Selected passage:
Recently, I began to delve deeper into Rust. As a way to become more familiar with the language, I decided to write a simple lexer for a mathematical expression such as 10 - 3 + ( ( 4 / 2 ) * ( 8 * 4 ) )
.
Writing a lexer shouldn't be a difficult task, especially if you've built one in another language. I've tried to explore Rust features and write idiomatic code as much as possible, without getting too attached to past implementations in other languages.
If you're not familiar with compiler theory, essentially a lexer is a phase of the compiler that transforms your text input into a list of meaningful tokens. Essentially, we want to implement a function like this:
fn tokenizer(input: String) -> Vec<Token> {
...
}
In reality, lexers are not written in a way that produces all of the tokens at once. Usually they produce one token at a time, in an iterator fashion, and that token is passed to the parser that will check grammar rules and build an Abstract Syntax Tree.
We start by defining our tokens using an Enum
:
enum Token {
Number(i64),
Plus,
Dash,
Star,
Slash,
LeftParen,
RightParen,
EOF,
}
For now, we will focus on the four basic operations, parentheses, and positive integers.
The typical approach to implementing a lexer is by iterating through the text and checking whether the current character is relevant for creating a token. This can be achieved using either a slice and indices or an iterator. In this task, I have chosen to use an iterator as it is considered the more idiomatic approach and allows me to explore the iterator-related APIs.
Essentially, the core pattern we need is:
let mut tokens: Vec<Token> = Vec::new();
let mut iter = input.chars();
while let Some(ch) = iter.next() {
match ch {
// pattern matching logic
// tokens.push(...)
}
}
We loop through each character and apply pattern matching logic to it.
Since our mathematical expression is very simple, most of the characters are tokens themselves. Additionally, whitespaces have no meaning in our expression. Therefore:
match ch {
ch if ch.is_whitespace() => continue,
'(' => tokens.push(Token::LeftParen),
')' => tokens.push(Token::RightParen),
'+' => tokens.push(Token::Plus),
'-' => tokens.push(Token::Dash),
'*' => tokens.push(Token::Star),
}
The only token that is slightly more complex is the Number
, which is a sequence of characters. To implement it, we can utilize the matching ranges feature:
match ch {
// ...
'1'..='9' => {
// ...

Given exercise A:
Return the lines of the records between the line holding "653x618 pixels." and the line holding "Action: pos(188,7)", inclusive.
The lexer article and the records are unrelated material.

Information provided:
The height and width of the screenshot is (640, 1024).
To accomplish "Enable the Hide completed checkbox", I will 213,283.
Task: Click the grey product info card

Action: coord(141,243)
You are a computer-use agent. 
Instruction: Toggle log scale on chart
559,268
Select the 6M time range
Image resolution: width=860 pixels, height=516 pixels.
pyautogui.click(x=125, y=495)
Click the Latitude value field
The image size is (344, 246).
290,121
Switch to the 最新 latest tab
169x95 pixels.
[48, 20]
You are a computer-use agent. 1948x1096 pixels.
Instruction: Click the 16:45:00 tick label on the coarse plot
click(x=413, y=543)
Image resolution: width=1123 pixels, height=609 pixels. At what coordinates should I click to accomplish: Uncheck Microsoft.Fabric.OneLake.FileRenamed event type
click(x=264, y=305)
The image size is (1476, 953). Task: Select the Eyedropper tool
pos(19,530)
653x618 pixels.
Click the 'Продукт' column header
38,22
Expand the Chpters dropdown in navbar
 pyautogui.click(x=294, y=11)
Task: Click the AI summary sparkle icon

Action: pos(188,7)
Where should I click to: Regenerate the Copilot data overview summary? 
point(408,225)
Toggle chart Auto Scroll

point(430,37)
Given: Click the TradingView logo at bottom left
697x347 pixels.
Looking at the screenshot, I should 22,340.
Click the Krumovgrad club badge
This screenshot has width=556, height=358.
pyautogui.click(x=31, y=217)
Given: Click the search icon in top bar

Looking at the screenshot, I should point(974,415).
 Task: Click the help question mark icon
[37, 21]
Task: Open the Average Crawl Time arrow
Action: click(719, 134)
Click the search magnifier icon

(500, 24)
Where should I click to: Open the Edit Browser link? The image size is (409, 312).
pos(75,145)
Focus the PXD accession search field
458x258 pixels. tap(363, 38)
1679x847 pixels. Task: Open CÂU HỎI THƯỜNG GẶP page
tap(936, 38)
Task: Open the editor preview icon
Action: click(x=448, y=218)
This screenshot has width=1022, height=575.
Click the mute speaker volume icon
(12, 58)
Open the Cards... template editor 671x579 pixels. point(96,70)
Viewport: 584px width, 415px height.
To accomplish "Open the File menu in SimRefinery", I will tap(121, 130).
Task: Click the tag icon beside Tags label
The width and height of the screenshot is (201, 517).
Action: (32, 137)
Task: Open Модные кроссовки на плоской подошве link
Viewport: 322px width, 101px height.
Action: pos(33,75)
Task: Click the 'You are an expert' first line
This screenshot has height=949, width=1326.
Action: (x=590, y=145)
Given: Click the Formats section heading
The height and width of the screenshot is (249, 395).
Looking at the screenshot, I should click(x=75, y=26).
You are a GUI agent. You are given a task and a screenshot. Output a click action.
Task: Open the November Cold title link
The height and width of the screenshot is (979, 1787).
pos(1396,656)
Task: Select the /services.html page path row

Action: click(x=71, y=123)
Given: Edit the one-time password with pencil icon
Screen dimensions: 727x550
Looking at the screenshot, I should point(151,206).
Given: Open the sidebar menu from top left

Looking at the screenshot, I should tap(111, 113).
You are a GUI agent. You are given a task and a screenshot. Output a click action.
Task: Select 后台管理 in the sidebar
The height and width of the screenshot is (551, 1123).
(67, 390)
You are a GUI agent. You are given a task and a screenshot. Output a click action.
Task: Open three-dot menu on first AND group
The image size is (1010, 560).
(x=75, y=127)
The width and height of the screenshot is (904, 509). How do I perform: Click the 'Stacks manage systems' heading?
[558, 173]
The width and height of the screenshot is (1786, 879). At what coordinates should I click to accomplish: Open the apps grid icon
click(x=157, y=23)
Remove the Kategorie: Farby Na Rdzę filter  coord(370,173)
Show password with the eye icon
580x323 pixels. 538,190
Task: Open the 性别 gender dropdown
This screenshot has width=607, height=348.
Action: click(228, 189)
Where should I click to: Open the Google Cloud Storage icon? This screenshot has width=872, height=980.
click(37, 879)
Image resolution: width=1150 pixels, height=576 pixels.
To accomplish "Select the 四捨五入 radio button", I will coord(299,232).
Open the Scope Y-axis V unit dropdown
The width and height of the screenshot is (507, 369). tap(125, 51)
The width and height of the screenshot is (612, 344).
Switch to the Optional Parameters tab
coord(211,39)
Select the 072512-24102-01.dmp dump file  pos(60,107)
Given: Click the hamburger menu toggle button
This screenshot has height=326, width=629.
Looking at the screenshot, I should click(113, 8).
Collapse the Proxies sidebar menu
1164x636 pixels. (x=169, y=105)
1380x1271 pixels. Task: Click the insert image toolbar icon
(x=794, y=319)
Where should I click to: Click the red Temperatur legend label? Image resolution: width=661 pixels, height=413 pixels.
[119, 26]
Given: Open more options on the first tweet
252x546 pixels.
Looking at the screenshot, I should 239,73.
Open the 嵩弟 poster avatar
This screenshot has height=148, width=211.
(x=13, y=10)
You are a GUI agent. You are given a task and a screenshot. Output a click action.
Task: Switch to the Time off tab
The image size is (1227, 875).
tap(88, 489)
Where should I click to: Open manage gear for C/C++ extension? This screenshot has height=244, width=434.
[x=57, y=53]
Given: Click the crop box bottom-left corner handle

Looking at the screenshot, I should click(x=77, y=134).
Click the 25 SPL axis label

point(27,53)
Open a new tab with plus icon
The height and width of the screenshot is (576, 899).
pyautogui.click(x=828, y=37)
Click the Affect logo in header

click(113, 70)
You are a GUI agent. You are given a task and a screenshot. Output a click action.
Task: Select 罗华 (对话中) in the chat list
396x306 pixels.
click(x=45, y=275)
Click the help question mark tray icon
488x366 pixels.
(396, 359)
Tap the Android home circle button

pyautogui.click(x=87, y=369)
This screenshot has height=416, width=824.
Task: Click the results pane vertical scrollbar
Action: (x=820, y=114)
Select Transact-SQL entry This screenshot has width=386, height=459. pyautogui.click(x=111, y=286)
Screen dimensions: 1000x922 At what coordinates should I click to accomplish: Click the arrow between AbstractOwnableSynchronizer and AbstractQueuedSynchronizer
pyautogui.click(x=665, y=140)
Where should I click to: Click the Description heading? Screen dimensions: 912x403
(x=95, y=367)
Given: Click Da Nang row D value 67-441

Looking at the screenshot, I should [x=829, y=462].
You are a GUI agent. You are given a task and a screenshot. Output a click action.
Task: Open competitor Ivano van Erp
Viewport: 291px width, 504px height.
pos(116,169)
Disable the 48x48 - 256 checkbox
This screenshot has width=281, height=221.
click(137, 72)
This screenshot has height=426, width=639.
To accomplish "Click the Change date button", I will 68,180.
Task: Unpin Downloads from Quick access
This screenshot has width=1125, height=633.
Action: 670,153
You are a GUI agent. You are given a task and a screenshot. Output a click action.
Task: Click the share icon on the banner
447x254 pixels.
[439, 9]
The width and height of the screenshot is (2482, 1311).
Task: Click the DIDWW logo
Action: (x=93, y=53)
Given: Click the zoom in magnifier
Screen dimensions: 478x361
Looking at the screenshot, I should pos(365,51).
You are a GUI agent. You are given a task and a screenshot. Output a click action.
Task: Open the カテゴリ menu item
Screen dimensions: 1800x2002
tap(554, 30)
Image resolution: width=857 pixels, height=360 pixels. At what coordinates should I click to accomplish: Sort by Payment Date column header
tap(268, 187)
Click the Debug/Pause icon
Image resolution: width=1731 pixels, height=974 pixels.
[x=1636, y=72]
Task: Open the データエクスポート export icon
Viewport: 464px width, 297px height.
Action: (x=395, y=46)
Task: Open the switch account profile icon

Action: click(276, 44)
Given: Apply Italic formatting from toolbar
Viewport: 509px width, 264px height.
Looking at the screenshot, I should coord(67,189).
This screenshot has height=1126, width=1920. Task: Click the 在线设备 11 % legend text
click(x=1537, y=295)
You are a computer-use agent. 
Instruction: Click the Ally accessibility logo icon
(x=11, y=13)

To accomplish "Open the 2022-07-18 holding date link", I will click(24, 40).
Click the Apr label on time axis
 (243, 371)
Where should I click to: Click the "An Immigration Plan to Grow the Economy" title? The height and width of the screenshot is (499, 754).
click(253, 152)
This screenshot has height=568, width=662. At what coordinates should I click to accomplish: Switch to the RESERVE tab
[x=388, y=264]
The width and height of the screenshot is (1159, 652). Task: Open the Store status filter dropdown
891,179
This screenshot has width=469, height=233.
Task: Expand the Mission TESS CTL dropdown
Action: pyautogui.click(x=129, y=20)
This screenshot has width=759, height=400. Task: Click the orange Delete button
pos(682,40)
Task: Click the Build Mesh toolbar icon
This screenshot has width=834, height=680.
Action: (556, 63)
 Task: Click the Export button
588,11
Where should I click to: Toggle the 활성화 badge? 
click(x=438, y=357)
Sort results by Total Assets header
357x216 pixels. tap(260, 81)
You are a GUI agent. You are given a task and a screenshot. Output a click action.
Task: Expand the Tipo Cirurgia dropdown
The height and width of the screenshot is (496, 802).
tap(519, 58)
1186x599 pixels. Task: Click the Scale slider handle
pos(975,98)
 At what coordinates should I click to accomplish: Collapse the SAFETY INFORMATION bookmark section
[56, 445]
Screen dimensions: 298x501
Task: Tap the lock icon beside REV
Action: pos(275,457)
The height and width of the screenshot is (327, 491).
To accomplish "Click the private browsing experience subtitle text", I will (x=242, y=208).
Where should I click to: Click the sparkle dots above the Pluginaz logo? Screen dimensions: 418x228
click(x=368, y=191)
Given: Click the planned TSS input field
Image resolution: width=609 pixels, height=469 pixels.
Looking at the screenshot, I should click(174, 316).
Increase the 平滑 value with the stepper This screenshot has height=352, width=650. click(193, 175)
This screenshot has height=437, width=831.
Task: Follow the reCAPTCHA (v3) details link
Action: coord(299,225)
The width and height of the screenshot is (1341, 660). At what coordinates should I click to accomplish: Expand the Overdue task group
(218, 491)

Given exercise B:
According to the lexer article, what does a lexer transform text input into?

Full answer A:
653x618 pixels.
Click the 'Продукт' column header
38,22
Expand the Chpters dropdown in navbar
 pyautogui.click(x=294, y=11)
Task: Click the AI summary sparkle icon

Action: pos(188,7)

Full answer B:
A list of meaningful tokens.